27.03.2023

Das müssen Startups über Vesting wissen

Gastbeitrag. Rechtsanwalt Andrei Demian beleuchet die in der Praxis regelmäßig vorkommenden Vesting-Regelungen bei Startup-Investments und damit verbundene Problemstellungen.
/artikel/startup-vesting
Rechtsanwalt Andrei Demian
Foto: Andrei Demian/Hintergrund: Adobe Stock

Start-ups erwirtschaften in den ersten Jahren in der Regel keine Gewinne, benötigen jedoch viel Kapital, um erfolgreich zu skalieren. Dieses Kapital wird – je nach Unternehmensphase – etwa durch Angel- oder Venture Capital-Investments aufgebracht.

Da vor allem im Anfangsstadium der Erfolg des Start-ups stark von einem engagierten Gründer- und Managementteam abhängig ist, soll durch vertragliche Regelungen Vorsorge getroffen werden, dass dieses möglichst lange an Board bleibt, damit das Investment unter Umständen nicht umsonst war. Vesting-Regelungen können hierfür ein sinnvolles Instrument sein.

### BEREITGESTELLTE ANGABEN
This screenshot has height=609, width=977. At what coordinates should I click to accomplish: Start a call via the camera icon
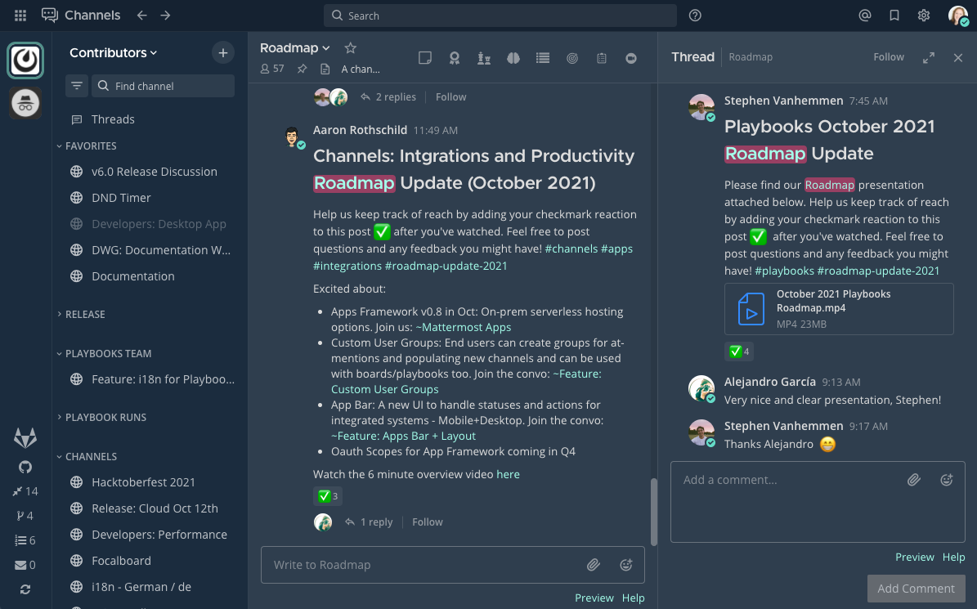[x=630, y=58]
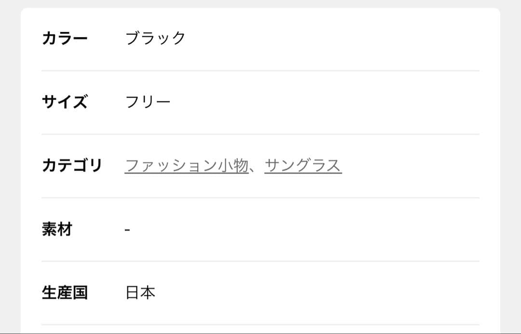Viewport: 521px width, 334px height.
Task: Click the 素材 row label
Action: coord(57,229)
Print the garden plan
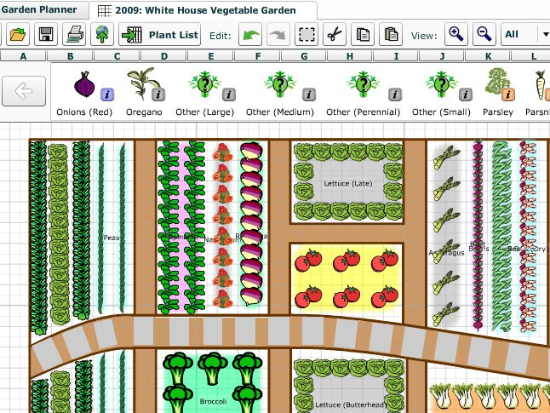The width and height of the screenshot is (550, 413). tap(75, 35)
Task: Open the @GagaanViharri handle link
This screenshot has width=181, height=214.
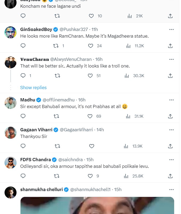Action: 76,130
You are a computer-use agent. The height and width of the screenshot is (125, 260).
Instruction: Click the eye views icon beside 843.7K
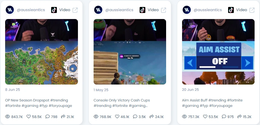pyautogui.click(x=8, y=117)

### MATERIAL ERKUNDEN
[1] Geben Sie bitte den Abschnitt aus dem Beitrag über Vesting von „Das müssen Startups“ bis einschließlich „Venture Capital-Investments aufgebracht.“ wortgetreu wieder.
[2] Wodurch wird das Kapital von Start-ups laut dem Beitrag über Vesting je nach Unternehmensphase etwa aufgebracht?
Stützen Sie sich ausschließlich auf den Beitrag über Vesting.

### ANTWORTEN JE AUFGABE
[1]
Das müssen Startups über Vesting wissen

Gastbeitrag. Rechtsanwalt Andrei Demian beleuchet die in der Praxis regelmäßig vorkommenden Vesting-Regelungen bei Startup-Investments und damit verbundene Problemstellungen.
/artikel/startup-vesting
Rechtsanwalt Andrei Demian
Foto: Andrei Demian/Hintergrund: Adobe Stock

Start-ups erwirtschaften in den ersten Jahren in der Regel keine Gewinne, benötigen jedoch viel Kapital, um erfolgreich zu skalieren. Dieses Kapital wird – je nach Unternehmensphase – etwa durch Angel- oder Venture Capital-Investments aufgebracht.

[2] Durch Angel- oder Venture Capital-Investments.